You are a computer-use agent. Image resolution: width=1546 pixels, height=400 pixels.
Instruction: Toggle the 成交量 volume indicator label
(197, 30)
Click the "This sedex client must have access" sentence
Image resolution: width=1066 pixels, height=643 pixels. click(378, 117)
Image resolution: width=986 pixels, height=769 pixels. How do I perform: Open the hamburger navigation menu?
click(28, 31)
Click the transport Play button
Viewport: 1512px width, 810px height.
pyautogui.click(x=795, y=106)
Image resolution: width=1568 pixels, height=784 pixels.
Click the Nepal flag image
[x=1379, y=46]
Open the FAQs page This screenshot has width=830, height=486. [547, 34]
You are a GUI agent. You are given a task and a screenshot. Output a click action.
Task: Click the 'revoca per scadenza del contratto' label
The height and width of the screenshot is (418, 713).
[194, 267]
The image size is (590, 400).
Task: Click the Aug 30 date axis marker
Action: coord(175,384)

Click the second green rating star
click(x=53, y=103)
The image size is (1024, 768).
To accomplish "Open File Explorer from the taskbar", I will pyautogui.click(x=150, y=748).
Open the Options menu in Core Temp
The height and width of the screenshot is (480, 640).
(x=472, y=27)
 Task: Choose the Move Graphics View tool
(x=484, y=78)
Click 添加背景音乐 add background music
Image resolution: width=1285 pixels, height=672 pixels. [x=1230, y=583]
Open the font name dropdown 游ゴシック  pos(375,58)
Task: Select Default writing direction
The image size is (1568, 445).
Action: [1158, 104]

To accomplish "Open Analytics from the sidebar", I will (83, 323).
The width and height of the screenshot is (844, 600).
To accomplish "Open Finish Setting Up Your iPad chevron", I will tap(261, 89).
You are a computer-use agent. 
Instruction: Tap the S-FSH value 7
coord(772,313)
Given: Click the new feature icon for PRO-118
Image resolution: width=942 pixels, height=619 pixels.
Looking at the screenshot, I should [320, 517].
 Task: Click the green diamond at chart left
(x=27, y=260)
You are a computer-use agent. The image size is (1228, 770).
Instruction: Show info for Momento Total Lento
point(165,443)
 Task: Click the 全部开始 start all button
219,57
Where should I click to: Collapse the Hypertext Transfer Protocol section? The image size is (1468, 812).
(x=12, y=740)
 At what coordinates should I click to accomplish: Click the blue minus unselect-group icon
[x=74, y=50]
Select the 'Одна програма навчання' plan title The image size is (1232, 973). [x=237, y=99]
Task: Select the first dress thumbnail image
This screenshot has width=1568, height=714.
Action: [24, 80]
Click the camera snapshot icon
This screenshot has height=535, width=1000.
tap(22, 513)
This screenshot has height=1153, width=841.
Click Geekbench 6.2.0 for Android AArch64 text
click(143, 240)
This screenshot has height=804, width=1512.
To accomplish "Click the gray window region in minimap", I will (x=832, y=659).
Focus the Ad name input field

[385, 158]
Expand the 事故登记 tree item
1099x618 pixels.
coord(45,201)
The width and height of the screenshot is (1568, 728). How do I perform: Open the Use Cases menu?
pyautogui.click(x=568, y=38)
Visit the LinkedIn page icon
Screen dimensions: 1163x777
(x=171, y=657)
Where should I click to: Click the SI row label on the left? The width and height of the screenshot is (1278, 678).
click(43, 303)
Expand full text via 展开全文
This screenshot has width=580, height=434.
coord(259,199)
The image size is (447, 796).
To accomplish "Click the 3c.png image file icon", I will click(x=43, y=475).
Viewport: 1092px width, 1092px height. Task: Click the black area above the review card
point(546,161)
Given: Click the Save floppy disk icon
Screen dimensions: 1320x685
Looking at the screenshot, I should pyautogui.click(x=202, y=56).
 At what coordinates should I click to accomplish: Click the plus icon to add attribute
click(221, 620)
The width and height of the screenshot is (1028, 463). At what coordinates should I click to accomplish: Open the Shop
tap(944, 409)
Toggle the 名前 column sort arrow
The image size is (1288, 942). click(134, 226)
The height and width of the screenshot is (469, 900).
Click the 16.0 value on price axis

- [WHAT TO PRODUCE] Nothing in the entries above should differ when you return them in full.

- [EXPECTED ANSWER]
You are a computer-use agent. Image resolution: width=1546 pixels, height=400 pixels.
Instruction: Toggle the 成交量 volume indicator label
(197, 30)
Click the "This sedex client must have access" sentence
Image resolution: width=1066 pixels, height=643 pixels. click(378, 117)
Image resolution: width=986 pixels, height=769 pixels. How do I perform: Open the hamburger navigation menu?
click(28, 31)
Click the transport Play button
Viewport: 1512px width, 810px height.
pyautogui.click(x=795, y=106)
Image resolution: width=1568 pixels, height=784 pixels.
Click the Nepal flag image
[x=1379, y=46]
Open the FAQs page This screenshot has width=830, height=486. [547, 34]
You are a GUI agent. You are given a task and a screenshot. Output a click action.
Task: Click the 'revoca per scadenza del contratto' label
The height and width of the screenshot is (418, 713).
[194, 267]
The image size is (590, 400).
Task: Click the Aug 30 date axis marker
Action: coord(175,384)

Click the second green rating star
click(x=53, y=103)
The image size is (1024, 768).
To accomplish "Open File Explorer from the taskbar", I will pyautogui.click(x=150, y=748).
Open the Options menu in Core Temp
The height and width of the screenshot is (480, 640).
(x=472, y=27)
 Task: Choose the Move Graphics View tool
(x=484, y=78)
Click 添加背景音乐 add background music
Image resolution: width=1285 pixels, height=672 pixels. [x=1230, y=583]
Open the font name dropdown 游ゴシック  pos(375,58)
Task: Select Default writing direction
The image size is (1568, 445).
Action: [1158, 104]

To accomplish "Open Analytics from the sidebar", I will (83, 323).
The width and height of the screenshot is (844, 600).
To accomplish "Open Finish Setting Up Your iPad chevron", I will tap(261, 89).
You are a computer-use agent. 
Instruction: Tap the S-FSH value 7
coord(772,313)
Given: Click the new feature icon for PRO-118
Image resolution: width=942 pixels, height=619 pixels.
Looking at the screenshot, I should [320, 517].
 Task: Click the green diamond at chart left
(x=27, y=260)
You are a computer-use agent. The image size is (1228, 770).
Instruction: Show info for Momento Total Lento
point(165,443)
 Task: Click the 全部开始 start all button
219,57
Where should I click to: Collapse the Hypertext Transfer Protocol section? The image size is (1468, 812).
(x=12, y=740)
 At what coordinates should I click to accomplish: Click the blue minus unselect-group icon
[x=74, y=50]
Select the 'Одна програма навчання' plan title The image size is (1232, 973). [x=237, y=99]
Task: Select the first dress thumbnail image
This screenshot has width=1568, height=714.
Action: [24, 80]
Click the camera snapshot icon
This screenshot has height=535, width=1000.
tap(22, 513)
This screenshot has height=1153, width=841.
Click Geekbench 6.2.0 for Android AArch64 text
click(143, 240)
This screenshot has height=804, width=1512.
To accomplish "Click the gray window region in minimap", I will (x=832, y=659).
Focus the Ad name input field

[385, 158]
Expand the 事故登记 tree item
1099x618 pixels.
coord(45,201)
The width and height of the screenshot is (1568, 728). How do I perform: Open the Use Cases menu?
pyautogui.click(x=568, y=38)
Visit the LinkedIn page icon
Screen dimensions: 1163x777
(x=171, y=657)
Where should I click to: Click the SI row label on the left? The width and height of the screenshot is (1278, 678).
click(43, 303)
Expand full text via 展开全文
This screenshot has width=580, height=434.
coord(259,199)
The image size is (447, 796).
To accomplish "Click the 3c.png image file icon", I will click(x=43, y=475).
Viewport: 1092px width, 1092px height. Task: Click the black area above the review card
point(546,161)
Given: Click the Save floppy disk icon
Screen dimensions: 1320x685
Looking at the screenshot, I should pyautogui.click(x=202, y=56).
 At what coordinates should I click to accomplish: Click the plus icon to add attribute
click(221, 620)
The width and height of the screenshot is (1028, 463). At what coordinates should I click to accomplish: Open the Shop
tap(944, 409)
Toggle the 名前 column sort arrow
The image size is (1288, 942). click(134, 226)
The height and width of the screenshot is (469, 900).
Click the 16.0 value on price axis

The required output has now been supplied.